--- Input for this task ---
* * * * * * * * *

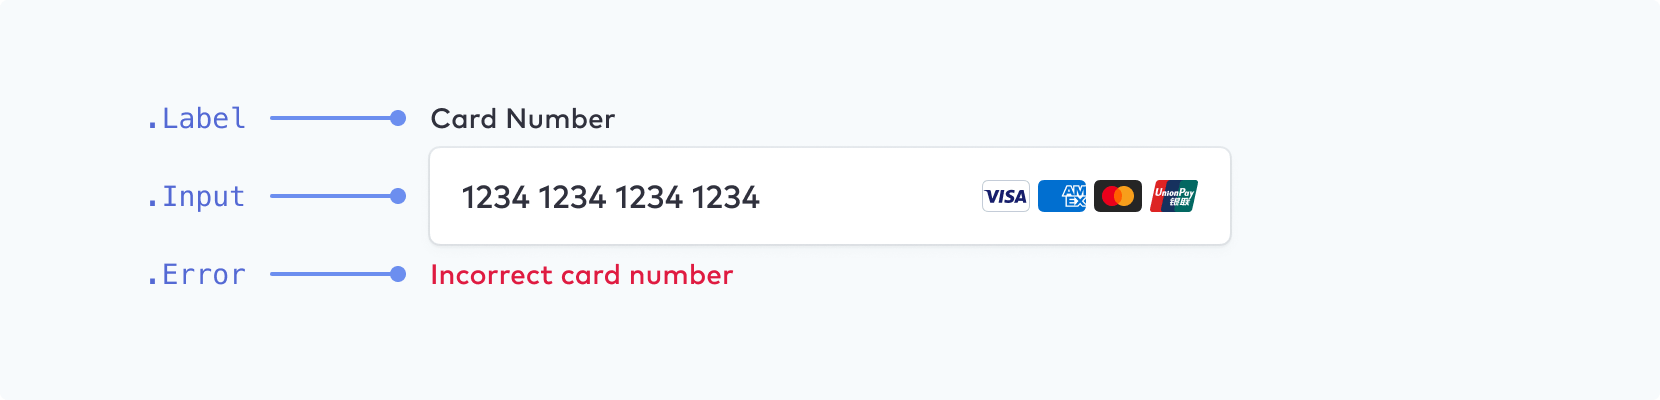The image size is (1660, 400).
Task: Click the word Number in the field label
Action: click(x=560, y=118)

* * * * * * * * *

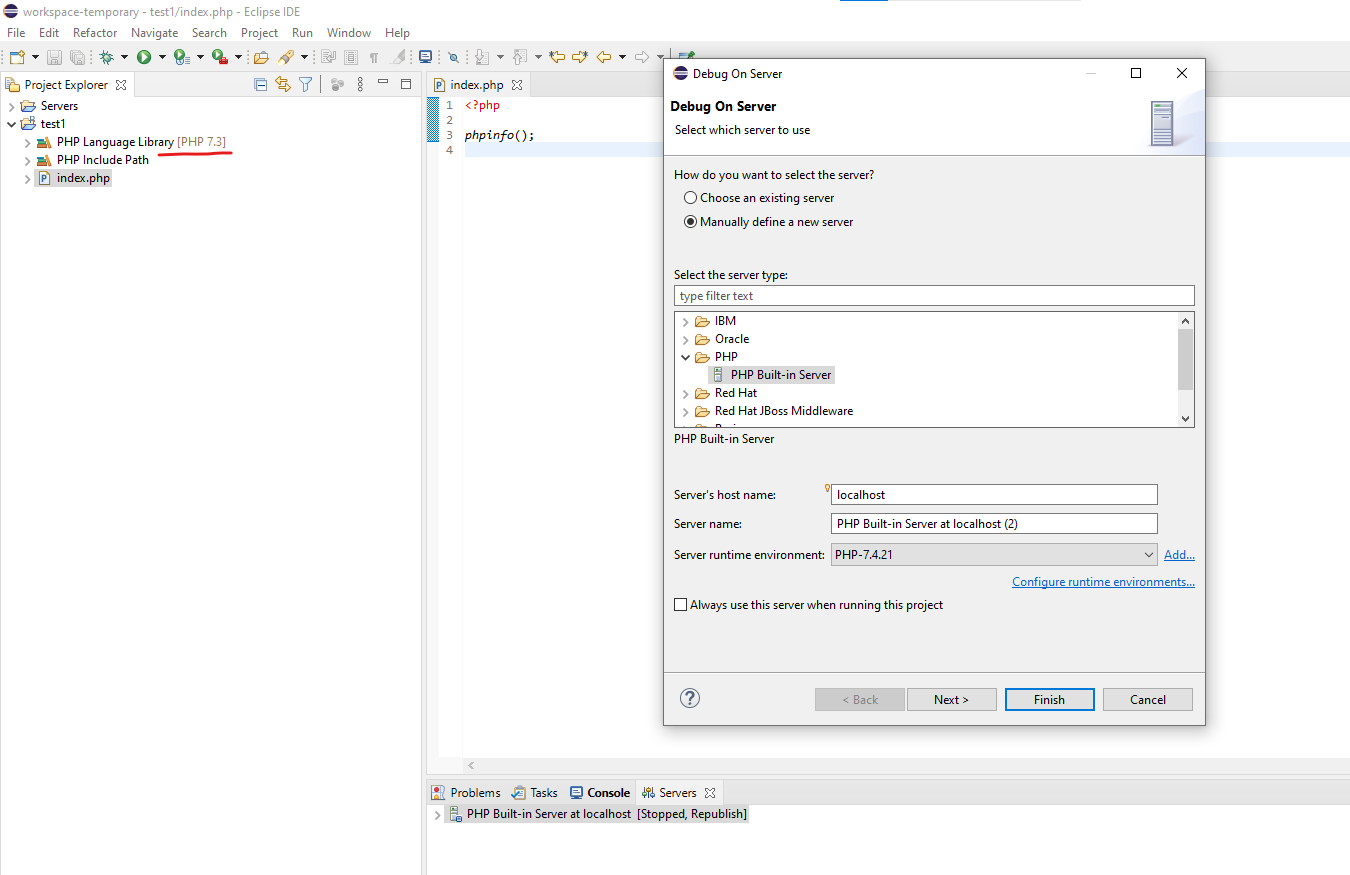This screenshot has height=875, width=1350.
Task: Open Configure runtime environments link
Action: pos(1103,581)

* * * * * * * * *

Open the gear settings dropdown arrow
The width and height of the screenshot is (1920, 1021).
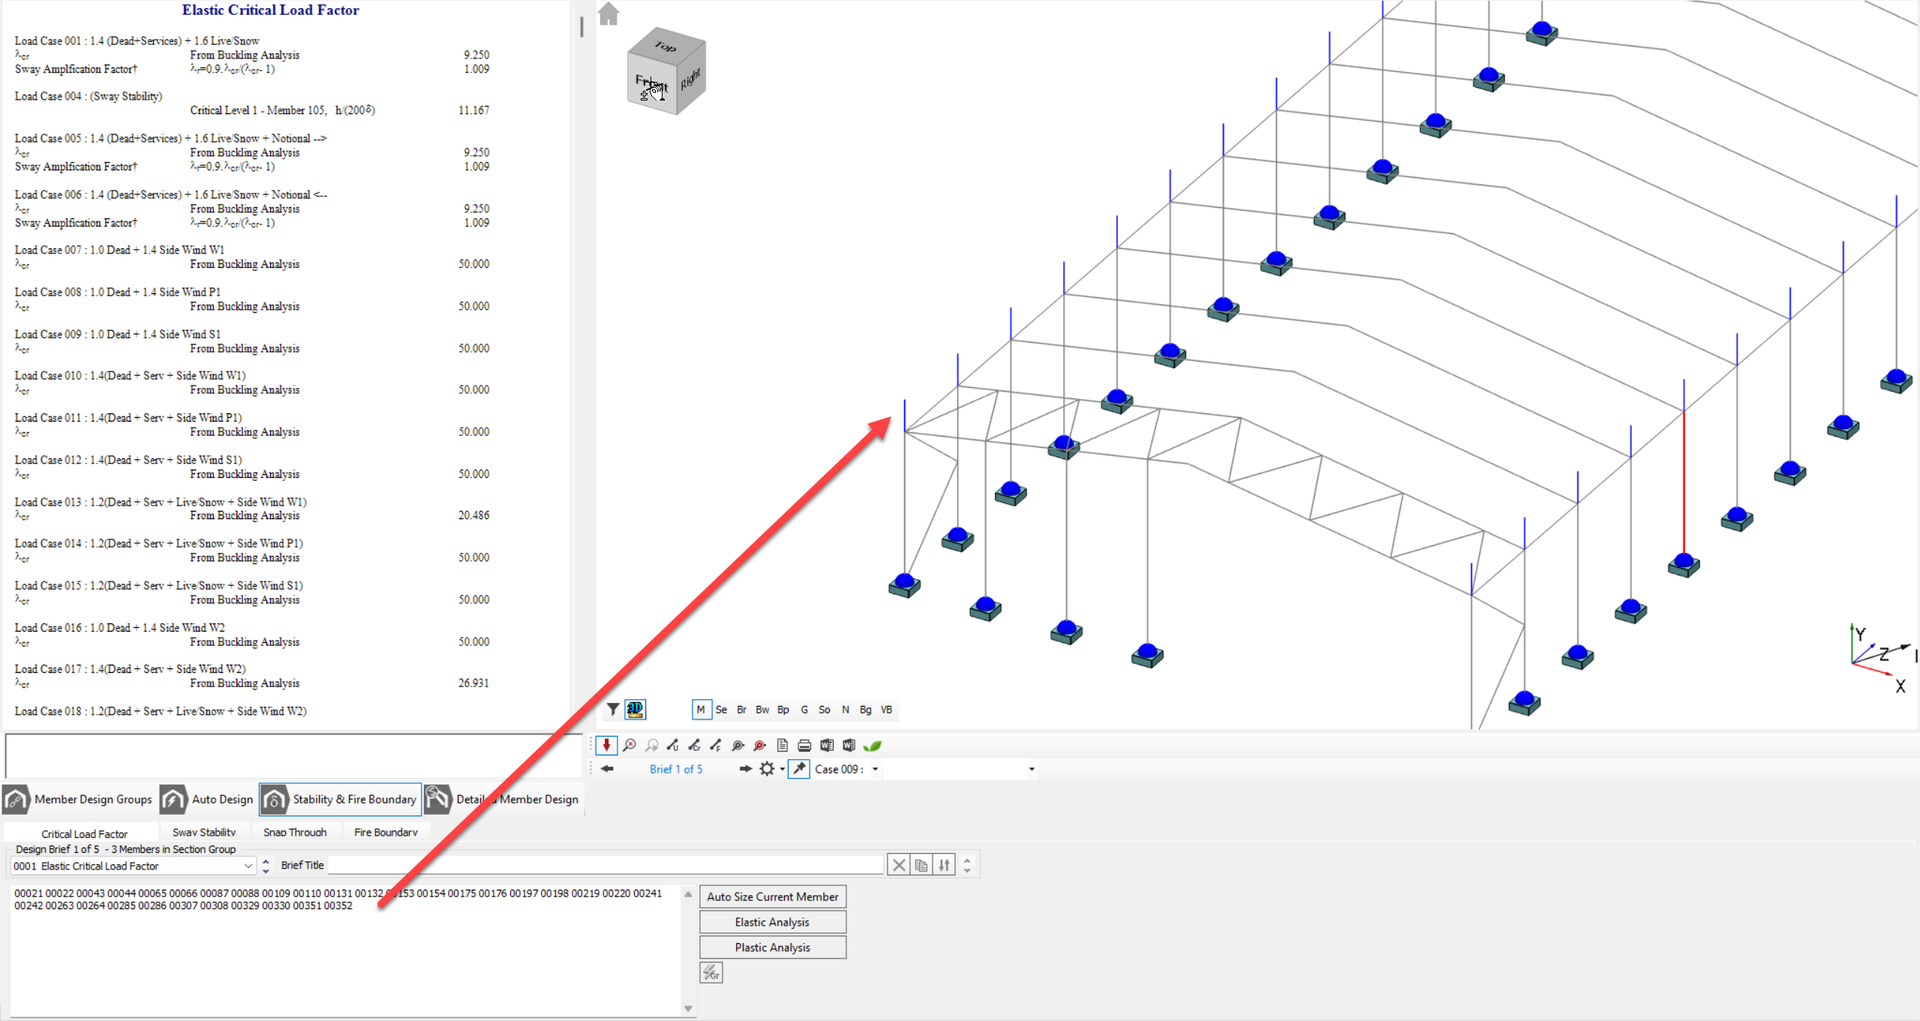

* * * * * * * * *

Your answer should be the exact lines above from the one with "Open the gear settings dropdown arrow" through the one with "The width and", both included, and nothing besides.

Open the gear settings dropdown arrow
The width and height of the screenshot is (1920, 1021).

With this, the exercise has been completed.